Description of the task → All lines from the one with "Task: Click the Connected" through the end of the records below are to be given again exactly, and nothing else.

Dataset records
- Opening Delimiter -
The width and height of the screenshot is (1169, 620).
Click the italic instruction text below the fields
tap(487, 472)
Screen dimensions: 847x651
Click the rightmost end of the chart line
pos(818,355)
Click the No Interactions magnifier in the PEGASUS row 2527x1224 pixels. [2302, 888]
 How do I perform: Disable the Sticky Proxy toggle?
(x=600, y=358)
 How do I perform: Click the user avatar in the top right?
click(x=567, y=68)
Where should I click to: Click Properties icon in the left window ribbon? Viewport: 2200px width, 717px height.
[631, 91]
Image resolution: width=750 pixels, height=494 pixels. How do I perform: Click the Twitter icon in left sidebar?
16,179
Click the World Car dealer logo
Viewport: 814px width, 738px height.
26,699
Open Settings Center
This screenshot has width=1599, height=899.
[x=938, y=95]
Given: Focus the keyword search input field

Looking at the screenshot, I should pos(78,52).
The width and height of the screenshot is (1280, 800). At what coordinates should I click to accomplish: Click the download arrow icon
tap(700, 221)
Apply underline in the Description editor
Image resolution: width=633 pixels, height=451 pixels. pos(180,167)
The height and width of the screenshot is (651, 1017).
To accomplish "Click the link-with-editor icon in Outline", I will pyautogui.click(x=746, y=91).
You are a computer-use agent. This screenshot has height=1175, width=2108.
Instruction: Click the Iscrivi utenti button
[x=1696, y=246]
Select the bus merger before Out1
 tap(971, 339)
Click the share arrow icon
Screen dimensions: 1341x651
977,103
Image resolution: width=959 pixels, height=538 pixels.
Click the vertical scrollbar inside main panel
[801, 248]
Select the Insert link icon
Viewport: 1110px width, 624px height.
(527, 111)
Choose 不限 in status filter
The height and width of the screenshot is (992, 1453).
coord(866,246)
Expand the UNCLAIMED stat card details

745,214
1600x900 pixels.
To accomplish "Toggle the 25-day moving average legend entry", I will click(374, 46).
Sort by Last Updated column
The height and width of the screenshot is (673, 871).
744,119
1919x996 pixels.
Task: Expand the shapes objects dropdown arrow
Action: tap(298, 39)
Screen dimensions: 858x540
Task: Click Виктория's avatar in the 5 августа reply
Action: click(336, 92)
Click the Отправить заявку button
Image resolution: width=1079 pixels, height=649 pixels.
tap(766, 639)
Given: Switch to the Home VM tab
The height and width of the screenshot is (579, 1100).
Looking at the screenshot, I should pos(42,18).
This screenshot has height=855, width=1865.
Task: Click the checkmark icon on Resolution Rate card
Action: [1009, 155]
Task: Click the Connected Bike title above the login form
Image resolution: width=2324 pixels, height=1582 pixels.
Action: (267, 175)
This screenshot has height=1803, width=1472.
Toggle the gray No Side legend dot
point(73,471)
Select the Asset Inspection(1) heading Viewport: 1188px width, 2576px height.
- Closing Delimiter -
Task output →
Task: Click the Connected Bike title above the login form
Image resolution: width=2324 pixels, height=1582 pixels.
Action: (267, 175)
This screenshot has height=1803, width=1472.
Toggle the gray No Side legend dot
point(73,471)
Select the Asset Inspection(1) heading Viewport: 1188px width, 2576px height.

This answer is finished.